Seria de alto interesse público que o processo de desconstrução do candidato passasse por medir-lhe o pulso a respeito dessas duas obras de arte.
Pontinhos de ET na reta final
Padre Kelson pode repetir Cabo Daciolo, o ET dos debates de 2018, e arrancar mais uns pontinhos preciosos nas pesquisas que podem prejudicar os planos da campanha lulista de liquidar a fatura no primeiro turno.
Não só por ele. Simone Tebet e Soraya Thronicke, mais alguns por conta dos últimos dois debates, o de sábado passado no SBT e o de quinta próxima na Globo. Ciro deve ficar onde está, porque não há escavadeira que o remova do lugar.
Não vejo sinais de que Lula ou Bolsonaro venham a ganhar ou ser prejudicados, salvo um desempenho desastroso que não parece à vista. Basta pequeno controle de danos para saírem no empate.
Lula é melhor de debate e vai ficar dois dias se preparando. Bolsonaro foi bem no último, no sentido marqueteiro de manter a calma, reagir bem às perguntas e propagandear os feitos do governo.
Fora dos debates, a pancadaria para desconstruir a imagem dos dois, muito competente por ambas as campanhas, pode fazer o jacaré fechar a boca, na feliz expressão sobre a aproximação da posição dos dois nas pontas dos gráficos das pesquisas, em direção a um empate técnico.
Nas duas últimas semanas, ele tinha bocejado, em outra expressão feliz, de Fernando Gabeira. Os resultados dos institutos mais respeitados alargaram a diferença para uma média de 12 pontos e 48% de votos válidos, em favor de Lula. Que ainda tem a preferência da maior parte dos 21% de indecisos ou que ainda podem mudar o voto.
Torço para que haja segundo turno. Apesar de estar esgotado como toda sociedade brasileira, ansioso para que se resolva logo essa pendenga e nem disposto a estar neste espaço para ver, é preciso desnudar mais os dois líderes.
Lula, sobretudo, que quer um pix em branco e precisa ser cobrado a explicar melhor o que vai fazer. Provar que não ficará refém do seu entorno de tentações totalitárias, ninho dos ovos de serpente dos dois documentos citados mais acima.
Voto útil e voto fascista
Embora pessoalmente Lula tenha tomado cuidado, pregando contra a abstenção para disfarçar sua campanha por voto útil, sua militância corre solta para cima dos votos de Ciro Gomes e Simone Tebet, em tons indigestos.
O movimento é natural na reta final de toda eleição, quando boa parte dos indecisos e dos eleitores dos candidatos menos votados nas pesquisas opta pelo que tem maior potencial de vitória.
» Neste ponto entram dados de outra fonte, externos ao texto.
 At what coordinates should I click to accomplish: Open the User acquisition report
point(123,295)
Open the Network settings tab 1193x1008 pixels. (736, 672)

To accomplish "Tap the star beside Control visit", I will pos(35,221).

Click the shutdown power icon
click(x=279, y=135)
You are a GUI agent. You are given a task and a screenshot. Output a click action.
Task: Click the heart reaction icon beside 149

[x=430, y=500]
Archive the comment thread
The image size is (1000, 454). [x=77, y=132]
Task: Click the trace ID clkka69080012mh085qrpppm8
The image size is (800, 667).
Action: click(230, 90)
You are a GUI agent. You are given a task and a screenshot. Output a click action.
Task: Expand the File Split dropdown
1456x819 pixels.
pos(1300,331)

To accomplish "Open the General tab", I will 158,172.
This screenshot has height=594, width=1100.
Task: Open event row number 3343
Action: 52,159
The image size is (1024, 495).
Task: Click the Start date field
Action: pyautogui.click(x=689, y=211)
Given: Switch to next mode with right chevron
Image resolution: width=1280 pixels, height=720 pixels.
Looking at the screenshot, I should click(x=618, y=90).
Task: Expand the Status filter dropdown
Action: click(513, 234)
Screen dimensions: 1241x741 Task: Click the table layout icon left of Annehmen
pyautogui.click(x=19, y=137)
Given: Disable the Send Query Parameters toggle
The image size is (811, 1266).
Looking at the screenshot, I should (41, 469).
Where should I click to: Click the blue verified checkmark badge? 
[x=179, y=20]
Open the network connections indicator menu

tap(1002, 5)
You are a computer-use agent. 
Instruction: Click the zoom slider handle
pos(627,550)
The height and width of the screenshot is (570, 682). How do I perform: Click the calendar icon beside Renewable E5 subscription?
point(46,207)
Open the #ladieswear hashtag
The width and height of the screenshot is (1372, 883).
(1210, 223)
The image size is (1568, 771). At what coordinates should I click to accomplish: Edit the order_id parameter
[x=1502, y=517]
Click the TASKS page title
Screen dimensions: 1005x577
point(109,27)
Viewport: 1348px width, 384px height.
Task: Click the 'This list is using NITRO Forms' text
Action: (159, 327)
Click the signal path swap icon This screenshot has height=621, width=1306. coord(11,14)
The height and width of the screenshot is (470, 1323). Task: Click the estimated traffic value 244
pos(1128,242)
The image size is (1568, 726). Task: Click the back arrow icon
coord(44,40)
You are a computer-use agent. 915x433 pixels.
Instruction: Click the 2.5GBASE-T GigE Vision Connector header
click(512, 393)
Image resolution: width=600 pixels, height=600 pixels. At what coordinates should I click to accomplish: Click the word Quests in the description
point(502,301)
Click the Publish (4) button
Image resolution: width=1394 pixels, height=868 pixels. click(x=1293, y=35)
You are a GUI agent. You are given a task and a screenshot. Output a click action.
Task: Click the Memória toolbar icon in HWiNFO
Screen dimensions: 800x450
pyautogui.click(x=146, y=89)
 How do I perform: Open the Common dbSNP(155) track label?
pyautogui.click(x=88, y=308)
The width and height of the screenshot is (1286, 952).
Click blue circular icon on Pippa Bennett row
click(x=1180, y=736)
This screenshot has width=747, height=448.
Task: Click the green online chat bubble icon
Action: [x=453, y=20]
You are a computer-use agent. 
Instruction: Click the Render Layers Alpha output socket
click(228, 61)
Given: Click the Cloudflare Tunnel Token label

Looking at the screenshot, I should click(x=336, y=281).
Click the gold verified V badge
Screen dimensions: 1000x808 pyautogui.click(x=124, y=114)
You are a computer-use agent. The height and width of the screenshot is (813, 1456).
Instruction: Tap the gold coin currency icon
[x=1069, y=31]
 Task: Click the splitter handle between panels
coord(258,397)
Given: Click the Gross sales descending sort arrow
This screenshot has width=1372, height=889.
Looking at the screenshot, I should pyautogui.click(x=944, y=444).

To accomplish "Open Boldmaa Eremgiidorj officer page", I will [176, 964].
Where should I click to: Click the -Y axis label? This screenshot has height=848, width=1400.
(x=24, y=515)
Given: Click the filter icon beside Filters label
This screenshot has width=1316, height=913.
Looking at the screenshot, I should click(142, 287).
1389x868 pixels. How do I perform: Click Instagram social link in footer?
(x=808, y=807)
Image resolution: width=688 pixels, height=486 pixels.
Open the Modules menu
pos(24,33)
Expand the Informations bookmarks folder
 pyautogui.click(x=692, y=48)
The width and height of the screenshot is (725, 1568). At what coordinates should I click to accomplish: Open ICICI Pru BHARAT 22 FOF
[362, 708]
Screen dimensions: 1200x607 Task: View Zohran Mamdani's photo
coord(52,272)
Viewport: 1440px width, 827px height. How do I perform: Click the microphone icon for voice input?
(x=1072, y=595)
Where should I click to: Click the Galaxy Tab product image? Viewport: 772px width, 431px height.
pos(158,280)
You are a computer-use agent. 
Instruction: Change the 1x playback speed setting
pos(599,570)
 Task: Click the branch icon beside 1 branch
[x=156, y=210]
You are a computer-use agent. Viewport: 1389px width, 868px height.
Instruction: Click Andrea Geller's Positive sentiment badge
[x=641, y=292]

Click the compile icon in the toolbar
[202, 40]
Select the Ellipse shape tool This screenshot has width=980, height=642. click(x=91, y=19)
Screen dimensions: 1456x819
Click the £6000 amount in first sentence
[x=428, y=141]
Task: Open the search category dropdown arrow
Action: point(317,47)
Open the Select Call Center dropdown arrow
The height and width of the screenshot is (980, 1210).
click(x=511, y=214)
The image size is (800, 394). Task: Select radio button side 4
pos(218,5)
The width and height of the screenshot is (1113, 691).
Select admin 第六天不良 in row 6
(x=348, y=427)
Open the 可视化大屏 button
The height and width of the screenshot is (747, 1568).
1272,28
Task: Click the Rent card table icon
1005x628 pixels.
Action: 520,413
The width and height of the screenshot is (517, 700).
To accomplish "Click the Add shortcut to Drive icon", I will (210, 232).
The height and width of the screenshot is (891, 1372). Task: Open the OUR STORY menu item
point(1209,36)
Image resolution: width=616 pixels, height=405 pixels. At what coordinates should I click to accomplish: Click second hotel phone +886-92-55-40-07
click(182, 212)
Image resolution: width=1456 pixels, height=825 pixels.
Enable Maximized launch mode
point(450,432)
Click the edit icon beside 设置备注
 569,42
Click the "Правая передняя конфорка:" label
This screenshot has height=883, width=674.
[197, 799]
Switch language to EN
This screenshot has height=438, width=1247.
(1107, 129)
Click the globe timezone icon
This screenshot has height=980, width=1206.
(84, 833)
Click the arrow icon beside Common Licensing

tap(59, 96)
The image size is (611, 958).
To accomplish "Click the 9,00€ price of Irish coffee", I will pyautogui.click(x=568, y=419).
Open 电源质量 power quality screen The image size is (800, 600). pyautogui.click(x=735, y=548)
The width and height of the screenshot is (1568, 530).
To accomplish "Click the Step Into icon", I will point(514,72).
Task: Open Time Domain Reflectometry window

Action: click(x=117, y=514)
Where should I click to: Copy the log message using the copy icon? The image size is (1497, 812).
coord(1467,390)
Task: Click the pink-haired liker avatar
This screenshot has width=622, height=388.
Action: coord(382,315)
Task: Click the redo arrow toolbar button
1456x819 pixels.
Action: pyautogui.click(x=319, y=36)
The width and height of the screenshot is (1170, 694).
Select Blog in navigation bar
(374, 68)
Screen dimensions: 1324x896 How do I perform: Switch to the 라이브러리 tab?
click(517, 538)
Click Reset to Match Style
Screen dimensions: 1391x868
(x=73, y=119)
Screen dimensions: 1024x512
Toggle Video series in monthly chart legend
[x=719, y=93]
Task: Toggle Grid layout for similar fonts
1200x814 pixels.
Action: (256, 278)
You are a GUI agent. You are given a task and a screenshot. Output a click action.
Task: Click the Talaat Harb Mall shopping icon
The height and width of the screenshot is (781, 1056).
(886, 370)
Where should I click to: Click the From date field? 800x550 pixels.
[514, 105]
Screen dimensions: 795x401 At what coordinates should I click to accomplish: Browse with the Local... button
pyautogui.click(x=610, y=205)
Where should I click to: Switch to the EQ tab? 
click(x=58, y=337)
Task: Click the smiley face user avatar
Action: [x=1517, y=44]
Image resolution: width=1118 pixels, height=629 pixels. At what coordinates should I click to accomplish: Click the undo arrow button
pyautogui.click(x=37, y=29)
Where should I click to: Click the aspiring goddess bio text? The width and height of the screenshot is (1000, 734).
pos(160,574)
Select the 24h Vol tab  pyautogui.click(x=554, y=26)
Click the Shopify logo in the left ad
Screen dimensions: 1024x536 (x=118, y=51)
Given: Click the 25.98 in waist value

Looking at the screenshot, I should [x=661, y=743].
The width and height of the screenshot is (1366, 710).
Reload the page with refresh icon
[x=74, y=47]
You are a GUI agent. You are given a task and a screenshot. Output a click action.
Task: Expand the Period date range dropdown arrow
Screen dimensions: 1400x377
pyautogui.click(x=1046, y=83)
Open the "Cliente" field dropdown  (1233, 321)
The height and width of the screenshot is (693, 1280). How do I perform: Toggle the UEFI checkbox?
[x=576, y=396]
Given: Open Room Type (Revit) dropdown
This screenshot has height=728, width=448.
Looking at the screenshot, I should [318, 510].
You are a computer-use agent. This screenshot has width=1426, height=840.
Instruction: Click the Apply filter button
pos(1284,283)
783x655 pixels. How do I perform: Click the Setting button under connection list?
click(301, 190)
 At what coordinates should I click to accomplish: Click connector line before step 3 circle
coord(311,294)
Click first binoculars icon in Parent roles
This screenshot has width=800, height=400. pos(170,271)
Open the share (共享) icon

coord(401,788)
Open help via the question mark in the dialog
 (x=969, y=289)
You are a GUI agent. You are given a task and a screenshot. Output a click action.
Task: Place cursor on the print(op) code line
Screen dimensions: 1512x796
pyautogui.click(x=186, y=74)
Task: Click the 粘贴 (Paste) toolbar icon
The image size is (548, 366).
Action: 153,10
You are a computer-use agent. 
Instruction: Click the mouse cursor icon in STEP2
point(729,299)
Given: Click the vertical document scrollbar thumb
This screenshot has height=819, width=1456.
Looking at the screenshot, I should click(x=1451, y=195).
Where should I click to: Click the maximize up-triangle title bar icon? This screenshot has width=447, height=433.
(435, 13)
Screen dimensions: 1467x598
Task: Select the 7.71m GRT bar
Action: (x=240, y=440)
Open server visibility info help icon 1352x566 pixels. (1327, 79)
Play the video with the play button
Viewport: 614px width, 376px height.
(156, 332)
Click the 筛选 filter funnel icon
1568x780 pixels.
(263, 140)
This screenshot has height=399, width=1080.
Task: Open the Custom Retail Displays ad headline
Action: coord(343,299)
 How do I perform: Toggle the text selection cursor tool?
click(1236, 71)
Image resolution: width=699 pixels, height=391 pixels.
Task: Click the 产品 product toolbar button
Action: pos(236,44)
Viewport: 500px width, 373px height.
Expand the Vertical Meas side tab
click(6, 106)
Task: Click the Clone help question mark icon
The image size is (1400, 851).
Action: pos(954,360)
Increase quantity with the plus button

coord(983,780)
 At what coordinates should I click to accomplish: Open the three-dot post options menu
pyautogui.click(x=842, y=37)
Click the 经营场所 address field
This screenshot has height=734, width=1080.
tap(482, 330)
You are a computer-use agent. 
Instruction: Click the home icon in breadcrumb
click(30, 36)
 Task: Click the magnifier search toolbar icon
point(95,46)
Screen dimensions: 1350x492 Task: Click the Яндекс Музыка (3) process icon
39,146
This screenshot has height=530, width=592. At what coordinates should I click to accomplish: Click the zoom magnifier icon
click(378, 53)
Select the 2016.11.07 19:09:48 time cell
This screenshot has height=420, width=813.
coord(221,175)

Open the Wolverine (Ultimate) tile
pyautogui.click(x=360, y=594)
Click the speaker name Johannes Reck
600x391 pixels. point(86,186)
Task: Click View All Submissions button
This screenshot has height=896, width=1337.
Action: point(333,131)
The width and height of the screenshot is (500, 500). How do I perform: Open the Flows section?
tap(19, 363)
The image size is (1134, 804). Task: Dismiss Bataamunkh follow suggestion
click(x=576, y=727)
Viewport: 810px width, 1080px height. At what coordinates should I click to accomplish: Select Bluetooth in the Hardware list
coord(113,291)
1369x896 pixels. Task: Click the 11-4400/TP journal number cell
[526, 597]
Muito pela sensação de parecerem certos, que alimenta o efeito manada, e outro tanto para acabar logo com a angústia em que se transforma todo pleito na reta final. Só quem gosta de segundo turno é a minoria bovina envolvida até os cascos nas campanhas.
Nesta eleição, acrescente-se o alto grau de esgotamento de todo mundo com o clima miserável de ódio que veio sendo construído há pelos menos dez anos, desde as manifestações do Vem Pra Rua, em 2013. E, de novo, a antipatia com o modo PT de chantagem.
Parte da sua militância mais influente (de novo, a intelectual) tem a impressionante arrogância, quase homogênea e incurável, de se julgar acima do bem e do mal, referência de liberdade e democracia, apesar de todas as evidências em contrário.
Todo mundo que não vota em seu candidato, só no seu, faz o jogo do fascismo e fascista é. Como a dizer que, se Lula vencer com 51% dos votos, teremos outros 49% de fascistas na população.
Se tem algo para o que a ideia do voto útil acabou servindo nessa reta final, foi a desconstrução de Ciro Gomes. Acabou se revelando mais transtornado do que vinha se mostrando e eliminando suas últimas possibilidades de composição com qualquer lado, inclusive o próprio.
Sai das eleições sem condições de conversar até com seus partidários. Paris pode ser, como nunca foi, sua melhor opção no segundo turno. Se houver.
Semipresidencialismo para nos livrar dos dois
O Congresso discute a sério desde março uma proposta de implantação do Semipresidencialismo, com expectativa de aprovação ainda este ano, segundo o desejo do presidente Arthur Lira.
Pela primeira vez, o assunto é tratado a sério numa comissão especial de deputados com um conselho consultivo de juristas de peso a favor, como Michel Temer, Nelson Jobim e Ellen Gracie. Boa parte de Brasília gosta da ideia.
Num modelo mais atenuado do que o parlamentarismo puro, como em Portugal e na França, o presidente manteria mais alguns poderes de intervenção, como o poder de veto dos projetos, além de dissolver o Parlamento e convocar eleições em momentos de crise.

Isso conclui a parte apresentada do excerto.